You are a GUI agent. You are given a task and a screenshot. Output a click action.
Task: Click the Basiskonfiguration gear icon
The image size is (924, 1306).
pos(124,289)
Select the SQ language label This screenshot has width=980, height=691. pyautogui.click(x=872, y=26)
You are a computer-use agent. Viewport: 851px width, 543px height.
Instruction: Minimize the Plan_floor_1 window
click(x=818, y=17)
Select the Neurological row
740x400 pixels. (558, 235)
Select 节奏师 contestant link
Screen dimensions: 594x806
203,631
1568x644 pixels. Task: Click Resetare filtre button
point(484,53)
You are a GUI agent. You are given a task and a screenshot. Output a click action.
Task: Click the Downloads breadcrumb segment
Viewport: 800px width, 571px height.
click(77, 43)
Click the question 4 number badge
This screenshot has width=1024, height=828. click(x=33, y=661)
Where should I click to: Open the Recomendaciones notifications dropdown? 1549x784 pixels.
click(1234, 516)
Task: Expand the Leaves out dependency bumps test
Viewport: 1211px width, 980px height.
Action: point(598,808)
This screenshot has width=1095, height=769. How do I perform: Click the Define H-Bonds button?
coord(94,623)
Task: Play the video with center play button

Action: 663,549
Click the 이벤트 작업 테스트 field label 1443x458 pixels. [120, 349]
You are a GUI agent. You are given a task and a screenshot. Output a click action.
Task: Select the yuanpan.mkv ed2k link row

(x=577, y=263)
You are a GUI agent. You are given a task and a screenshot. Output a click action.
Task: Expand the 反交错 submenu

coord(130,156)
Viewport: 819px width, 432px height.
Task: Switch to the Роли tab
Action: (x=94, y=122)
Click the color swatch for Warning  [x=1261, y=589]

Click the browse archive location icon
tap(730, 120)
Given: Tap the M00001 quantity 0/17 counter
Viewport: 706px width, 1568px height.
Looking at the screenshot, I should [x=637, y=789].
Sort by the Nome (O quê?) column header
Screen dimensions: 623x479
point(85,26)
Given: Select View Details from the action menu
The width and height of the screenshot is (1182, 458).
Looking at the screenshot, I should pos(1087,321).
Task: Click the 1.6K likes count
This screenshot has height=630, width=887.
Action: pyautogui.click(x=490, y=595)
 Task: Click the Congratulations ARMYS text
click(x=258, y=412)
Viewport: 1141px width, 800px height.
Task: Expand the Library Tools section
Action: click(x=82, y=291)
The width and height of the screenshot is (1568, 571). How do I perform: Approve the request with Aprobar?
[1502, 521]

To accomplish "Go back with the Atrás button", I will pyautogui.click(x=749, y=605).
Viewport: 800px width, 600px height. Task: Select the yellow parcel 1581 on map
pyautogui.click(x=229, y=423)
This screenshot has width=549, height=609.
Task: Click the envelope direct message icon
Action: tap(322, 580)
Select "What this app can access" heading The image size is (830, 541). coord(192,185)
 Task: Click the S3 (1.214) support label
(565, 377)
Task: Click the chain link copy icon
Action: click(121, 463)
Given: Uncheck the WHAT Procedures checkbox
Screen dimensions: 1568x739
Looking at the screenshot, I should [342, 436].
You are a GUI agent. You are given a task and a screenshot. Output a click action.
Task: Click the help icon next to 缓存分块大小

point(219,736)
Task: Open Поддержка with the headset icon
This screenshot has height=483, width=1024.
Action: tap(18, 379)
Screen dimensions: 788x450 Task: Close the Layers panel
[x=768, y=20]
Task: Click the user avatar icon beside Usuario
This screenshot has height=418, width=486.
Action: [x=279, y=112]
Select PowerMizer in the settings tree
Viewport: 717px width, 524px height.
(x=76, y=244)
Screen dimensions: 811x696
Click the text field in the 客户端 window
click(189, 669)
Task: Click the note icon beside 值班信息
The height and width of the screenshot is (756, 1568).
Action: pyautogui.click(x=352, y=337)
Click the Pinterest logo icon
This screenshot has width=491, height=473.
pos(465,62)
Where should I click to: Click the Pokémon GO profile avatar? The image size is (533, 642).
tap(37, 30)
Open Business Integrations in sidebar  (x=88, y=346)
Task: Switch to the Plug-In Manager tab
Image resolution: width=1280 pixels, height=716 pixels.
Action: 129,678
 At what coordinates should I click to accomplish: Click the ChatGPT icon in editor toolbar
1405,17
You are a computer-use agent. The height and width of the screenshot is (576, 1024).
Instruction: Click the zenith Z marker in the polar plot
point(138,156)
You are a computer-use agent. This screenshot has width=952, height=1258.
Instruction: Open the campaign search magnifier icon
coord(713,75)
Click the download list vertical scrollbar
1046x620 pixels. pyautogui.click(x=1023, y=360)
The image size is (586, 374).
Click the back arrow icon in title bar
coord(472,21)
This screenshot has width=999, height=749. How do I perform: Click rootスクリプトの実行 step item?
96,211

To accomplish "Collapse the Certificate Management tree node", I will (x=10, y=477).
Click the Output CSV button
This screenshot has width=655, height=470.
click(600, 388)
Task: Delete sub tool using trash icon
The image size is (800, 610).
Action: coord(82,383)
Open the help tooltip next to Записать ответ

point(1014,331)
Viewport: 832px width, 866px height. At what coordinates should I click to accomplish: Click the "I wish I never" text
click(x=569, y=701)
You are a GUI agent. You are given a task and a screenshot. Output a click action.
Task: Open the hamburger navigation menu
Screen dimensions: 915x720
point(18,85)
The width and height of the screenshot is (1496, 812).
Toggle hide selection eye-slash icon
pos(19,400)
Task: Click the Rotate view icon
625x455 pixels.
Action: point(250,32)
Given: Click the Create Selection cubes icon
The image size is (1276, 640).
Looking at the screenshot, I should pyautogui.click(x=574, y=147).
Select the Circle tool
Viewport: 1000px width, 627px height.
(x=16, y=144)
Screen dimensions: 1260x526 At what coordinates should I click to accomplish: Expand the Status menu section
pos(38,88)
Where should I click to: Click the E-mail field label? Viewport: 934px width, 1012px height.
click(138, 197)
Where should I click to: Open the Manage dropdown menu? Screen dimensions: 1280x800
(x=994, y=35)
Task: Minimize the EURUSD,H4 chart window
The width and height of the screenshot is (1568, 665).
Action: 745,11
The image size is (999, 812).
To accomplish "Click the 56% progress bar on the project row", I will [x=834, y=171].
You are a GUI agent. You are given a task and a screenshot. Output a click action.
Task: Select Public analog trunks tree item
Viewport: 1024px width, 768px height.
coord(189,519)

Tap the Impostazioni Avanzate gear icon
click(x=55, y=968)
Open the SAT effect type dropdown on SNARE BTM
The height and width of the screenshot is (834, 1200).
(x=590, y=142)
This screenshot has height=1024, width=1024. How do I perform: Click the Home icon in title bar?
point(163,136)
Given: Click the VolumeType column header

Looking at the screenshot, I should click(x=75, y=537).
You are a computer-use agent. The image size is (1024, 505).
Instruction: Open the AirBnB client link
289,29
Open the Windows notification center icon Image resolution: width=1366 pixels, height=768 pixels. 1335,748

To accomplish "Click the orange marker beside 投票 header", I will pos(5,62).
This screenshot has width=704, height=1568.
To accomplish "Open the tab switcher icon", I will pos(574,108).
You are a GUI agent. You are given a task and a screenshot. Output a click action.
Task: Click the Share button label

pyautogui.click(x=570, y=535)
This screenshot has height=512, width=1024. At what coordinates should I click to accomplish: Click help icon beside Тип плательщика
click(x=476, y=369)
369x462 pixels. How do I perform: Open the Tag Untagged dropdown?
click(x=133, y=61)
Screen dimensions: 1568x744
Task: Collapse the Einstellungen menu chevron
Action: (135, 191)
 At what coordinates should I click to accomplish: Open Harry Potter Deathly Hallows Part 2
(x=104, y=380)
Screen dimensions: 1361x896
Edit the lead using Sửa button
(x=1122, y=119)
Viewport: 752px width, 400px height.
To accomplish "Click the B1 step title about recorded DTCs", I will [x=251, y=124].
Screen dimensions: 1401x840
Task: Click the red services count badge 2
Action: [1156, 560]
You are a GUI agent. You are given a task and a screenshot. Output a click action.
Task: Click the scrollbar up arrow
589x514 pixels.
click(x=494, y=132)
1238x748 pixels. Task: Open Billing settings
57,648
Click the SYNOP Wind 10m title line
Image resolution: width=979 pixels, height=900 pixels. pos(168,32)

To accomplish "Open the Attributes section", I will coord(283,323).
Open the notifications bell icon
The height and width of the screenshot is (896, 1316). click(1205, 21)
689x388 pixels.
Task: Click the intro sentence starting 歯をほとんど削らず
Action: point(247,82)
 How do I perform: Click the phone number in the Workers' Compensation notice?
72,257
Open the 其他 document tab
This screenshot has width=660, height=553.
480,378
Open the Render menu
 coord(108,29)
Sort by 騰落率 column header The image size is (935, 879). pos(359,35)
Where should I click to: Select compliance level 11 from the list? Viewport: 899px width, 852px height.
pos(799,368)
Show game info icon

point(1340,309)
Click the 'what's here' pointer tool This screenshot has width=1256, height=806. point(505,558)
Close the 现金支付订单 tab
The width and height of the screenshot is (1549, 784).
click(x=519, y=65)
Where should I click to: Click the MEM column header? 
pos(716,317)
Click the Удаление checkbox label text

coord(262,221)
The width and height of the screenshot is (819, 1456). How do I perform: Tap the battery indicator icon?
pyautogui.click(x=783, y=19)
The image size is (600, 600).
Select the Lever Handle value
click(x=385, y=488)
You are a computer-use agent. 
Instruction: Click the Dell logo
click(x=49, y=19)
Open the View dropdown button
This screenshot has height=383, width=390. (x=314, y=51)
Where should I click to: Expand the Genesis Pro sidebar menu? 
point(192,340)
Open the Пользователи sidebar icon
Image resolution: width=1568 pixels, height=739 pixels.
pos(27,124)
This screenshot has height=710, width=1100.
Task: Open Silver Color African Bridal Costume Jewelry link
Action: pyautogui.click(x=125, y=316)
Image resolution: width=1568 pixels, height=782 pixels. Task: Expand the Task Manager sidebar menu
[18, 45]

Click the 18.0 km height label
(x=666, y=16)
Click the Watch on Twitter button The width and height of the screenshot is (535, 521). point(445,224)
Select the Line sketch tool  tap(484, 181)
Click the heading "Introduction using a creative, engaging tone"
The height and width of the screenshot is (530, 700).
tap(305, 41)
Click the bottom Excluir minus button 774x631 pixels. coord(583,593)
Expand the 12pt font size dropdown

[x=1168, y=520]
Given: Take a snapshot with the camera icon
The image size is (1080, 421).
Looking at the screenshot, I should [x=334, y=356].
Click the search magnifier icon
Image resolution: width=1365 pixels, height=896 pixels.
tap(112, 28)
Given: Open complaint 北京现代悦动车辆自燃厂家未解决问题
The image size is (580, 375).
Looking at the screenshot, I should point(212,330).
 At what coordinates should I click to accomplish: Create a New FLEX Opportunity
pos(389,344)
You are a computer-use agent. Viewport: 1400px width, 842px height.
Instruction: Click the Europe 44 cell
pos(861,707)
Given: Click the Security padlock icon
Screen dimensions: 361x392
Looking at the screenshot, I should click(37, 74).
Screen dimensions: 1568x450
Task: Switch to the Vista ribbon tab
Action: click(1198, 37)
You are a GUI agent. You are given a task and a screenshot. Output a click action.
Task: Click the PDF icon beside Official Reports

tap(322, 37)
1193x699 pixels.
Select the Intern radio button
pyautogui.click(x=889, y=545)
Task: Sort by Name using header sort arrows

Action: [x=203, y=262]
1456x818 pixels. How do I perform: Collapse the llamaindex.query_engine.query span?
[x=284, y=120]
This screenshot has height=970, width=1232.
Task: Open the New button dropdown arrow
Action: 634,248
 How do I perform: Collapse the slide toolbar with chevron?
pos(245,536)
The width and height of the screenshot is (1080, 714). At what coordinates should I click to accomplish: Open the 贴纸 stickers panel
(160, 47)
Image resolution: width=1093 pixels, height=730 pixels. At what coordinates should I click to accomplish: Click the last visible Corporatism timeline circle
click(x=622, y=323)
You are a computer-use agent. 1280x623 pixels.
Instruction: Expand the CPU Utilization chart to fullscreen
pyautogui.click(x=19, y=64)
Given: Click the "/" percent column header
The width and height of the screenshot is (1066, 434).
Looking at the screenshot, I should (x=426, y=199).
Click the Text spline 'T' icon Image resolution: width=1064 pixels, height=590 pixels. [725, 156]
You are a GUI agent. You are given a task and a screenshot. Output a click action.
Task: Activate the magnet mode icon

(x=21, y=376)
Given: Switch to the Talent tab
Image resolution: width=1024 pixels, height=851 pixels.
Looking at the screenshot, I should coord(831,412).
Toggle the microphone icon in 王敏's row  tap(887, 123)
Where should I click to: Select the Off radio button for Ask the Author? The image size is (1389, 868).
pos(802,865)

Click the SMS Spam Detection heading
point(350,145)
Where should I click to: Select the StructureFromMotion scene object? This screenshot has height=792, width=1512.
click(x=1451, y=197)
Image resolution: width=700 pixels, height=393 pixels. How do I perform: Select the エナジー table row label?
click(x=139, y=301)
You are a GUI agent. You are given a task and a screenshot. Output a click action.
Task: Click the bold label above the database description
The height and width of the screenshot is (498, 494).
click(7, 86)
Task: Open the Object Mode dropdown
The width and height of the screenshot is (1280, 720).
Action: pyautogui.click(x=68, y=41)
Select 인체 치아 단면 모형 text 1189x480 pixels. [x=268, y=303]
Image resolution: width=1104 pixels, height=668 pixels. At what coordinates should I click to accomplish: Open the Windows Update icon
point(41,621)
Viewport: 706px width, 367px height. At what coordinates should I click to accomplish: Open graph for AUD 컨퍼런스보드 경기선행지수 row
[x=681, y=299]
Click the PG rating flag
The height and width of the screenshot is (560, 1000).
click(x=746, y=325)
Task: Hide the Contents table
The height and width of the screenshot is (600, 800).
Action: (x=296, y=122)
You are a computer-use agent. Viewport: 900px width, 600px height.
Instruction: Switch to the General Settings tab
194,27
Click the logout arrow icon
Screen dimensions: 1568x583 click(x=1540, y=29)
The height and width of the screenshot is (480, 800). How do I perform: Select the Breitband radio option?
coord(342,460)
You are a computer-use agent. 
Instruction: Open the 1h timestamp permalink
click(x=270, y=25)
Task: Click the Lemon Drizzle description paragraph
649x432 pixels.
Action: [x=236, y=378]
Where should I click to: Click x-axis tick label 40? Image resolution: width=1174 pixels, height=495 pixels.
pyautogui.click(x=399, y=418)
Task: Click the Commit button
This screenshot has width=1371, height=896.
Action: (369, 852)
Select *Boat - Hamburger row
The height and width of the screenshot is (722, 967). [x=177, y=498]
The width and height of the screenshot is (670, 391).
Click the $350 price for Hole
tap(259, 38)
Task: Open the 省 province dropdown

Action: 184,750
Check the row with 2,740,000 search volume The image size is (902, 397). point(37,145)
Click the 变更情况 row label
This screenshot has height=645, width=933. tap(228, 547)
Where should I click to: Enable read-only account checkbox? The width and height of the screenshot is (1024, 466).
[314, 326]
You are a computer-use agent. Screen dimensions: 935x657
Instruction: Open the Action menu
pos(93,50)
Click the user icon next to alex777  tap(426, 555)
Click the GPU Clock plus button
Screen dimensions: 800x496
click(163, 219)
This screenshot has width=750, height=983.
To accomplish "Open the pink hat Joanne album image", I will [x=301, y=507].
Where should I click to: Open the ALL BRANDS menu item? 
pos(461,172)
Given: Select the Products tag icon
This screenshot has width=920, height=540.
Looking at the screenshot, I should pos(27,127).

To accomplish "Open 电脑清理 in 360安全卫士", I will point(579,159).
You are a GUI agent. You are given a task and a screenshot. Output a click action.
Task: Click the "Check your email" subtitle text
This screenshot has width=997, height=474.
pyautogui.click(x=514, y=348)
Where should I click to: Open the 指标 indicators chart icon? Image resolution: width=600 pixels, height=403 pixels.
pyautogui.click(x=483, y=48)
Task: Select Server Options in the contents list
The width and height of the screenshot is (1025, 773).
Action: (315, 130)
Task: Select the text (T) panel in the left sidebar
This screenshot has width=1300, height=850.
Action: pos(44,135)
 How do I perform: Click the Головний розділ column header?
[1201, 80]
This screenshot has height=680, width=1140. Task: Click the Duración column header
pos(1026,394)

--------------------------------------------------

• [PROBLEM REQUIREMENTS]:
When the line containing "Click the color" is reached, include it and stop. Until then, output each line of the entries exactly as given, starting from the first.

• [SOLVED PROBLEM]:
You are a GUI agent. You are given a task and a screenshot. Output a click action.
Task: Click the Basiskonfiguration gear icon
The image size is (924, 1306).
pos(124,289)
Select the SQ language label This screenshot has width=980, height=691. pyautogui.click(x=872, y=26)
You are a computer-use agent. Viewport: 851px width, 543px height.
Instruction: Minimize the Plan_floor_1 window
click(x=818, y=17)
Select the Neurological row
740x400 pixels. (558, 235)
Select 节奏师 contestant link
Screen dimensions: 594x806
203,631
1568x644 pixels. Task: Click Resetare filtre button
point(484,53)
You are a GUI agent. You are given a task and a screenshot. Output a click action.
Task: Click the Downloads breadcrumb segment
Viewport: 800px width, 571px height.
click(77, 43)
Click the question 4 number badge
This screenshot has width=1024, height=828. click(x=33, y=661)
Where should I click to: Open the Recomendaciones notifications dropdown? 1549x784 pixels.
click(1234, 516)
Task: Expand the Leaves out dependency bumps test
Viewport: 1211px width, 980px height.
Action: point(598,808)
This screenshot has width=1095, height=769. How do I perform: Click the Define H-Bonds button?
coord(94,623)
Task: Play the video with center play button

Action: 663,549
Click the 이벤트 작업 테스트 field label 1443x458 pixels. [120, 349]
You are a GUI agent. You are given a task and a screenshot. Output a click action.
Task: Select the yuanpan.mkv ed2k link row

(x=577, y=263)
You are a GUI agent. You are given a task and a screenshot. Output a click action.
Task: Expand the 反交错 submenu

coord(130,156)
Viewport: 819px width, 432px height.
Task: Switch to the Роли tab
Action: (x=94, y=122)
Click the color swatch for Warning  [x=1261, y=589]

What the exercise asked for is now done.